Task to carry out: Everything from the line holding "Given: Run Check Performance" to the last line of the material below must be retyped exactly, minus any pictures.
--- Extracted information ---
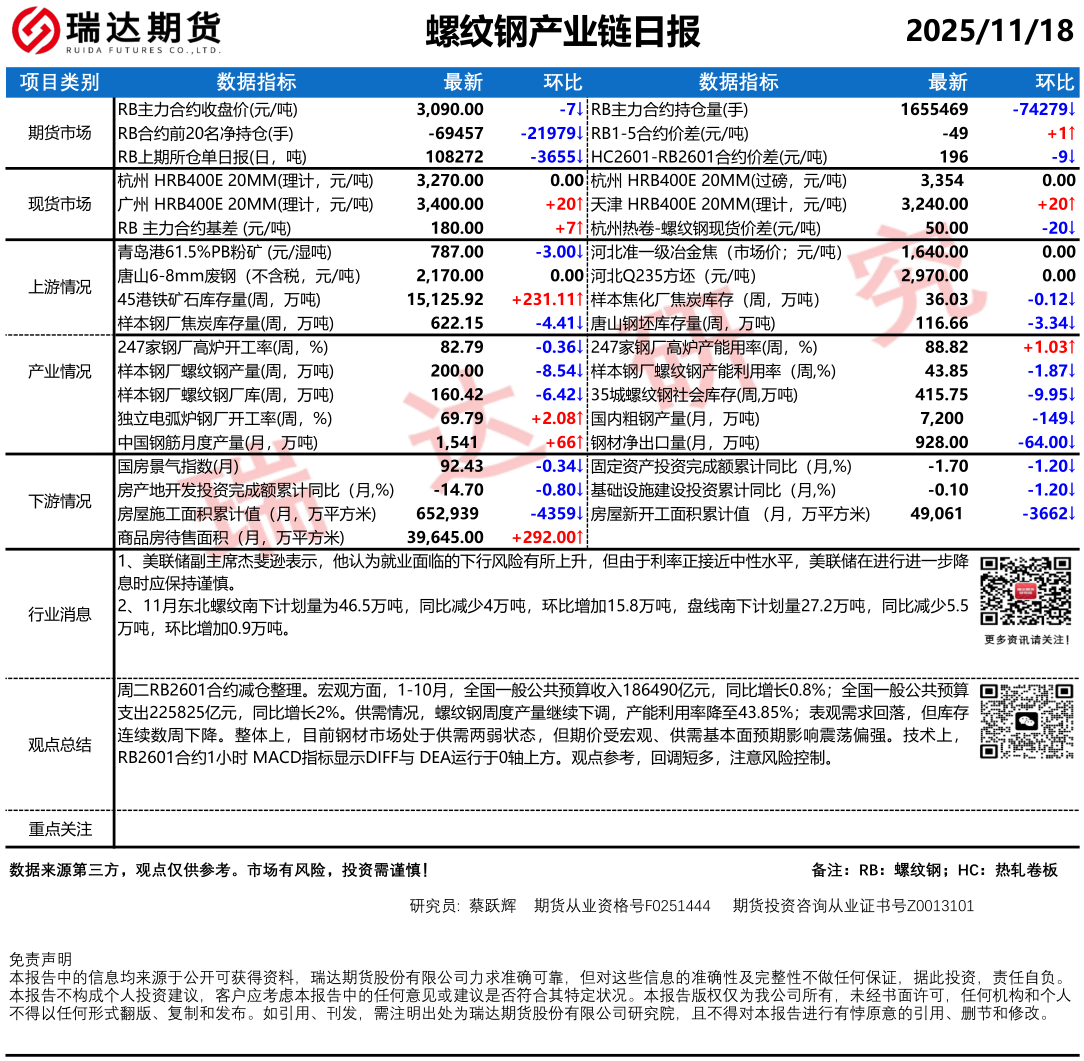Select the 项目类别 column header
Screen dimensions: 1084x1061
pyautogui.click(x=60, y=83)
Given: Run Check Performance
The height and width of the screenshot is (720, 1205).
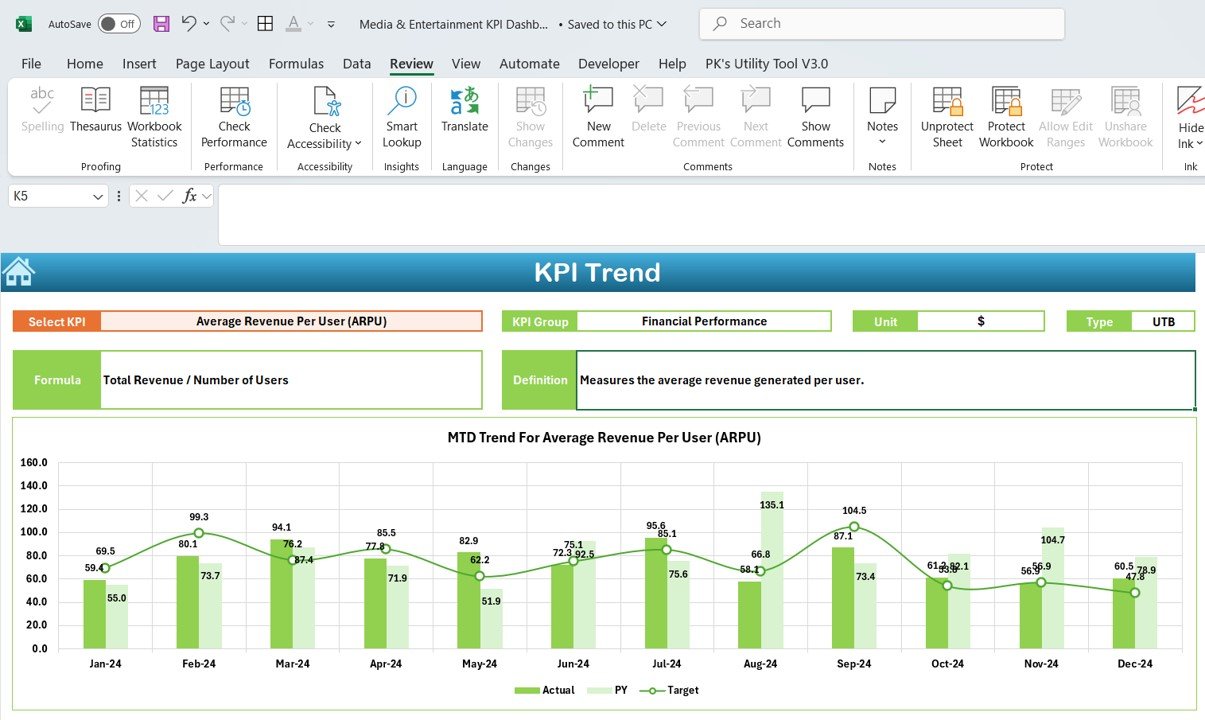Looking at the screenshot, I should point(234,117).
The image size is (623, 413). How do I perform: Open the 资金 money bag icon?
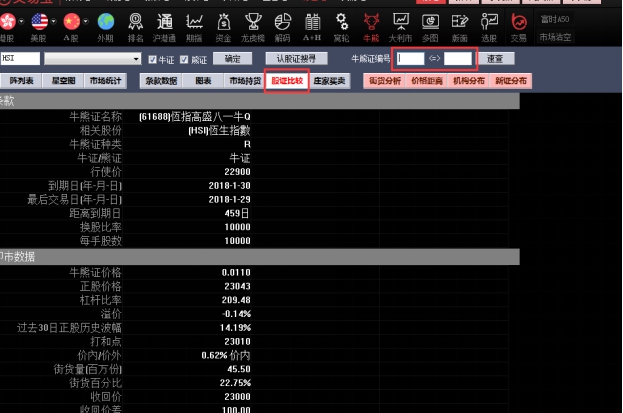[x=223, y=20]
---
Solution to this task:
Given: Run Check Performance
The height and width of the screenshot is (720, 1205).
Looking at the screenshot, I should point(234,117).
The image size is (623, 413). How do I perform: Open the 资金 money bag icon?
[x=223, y=20]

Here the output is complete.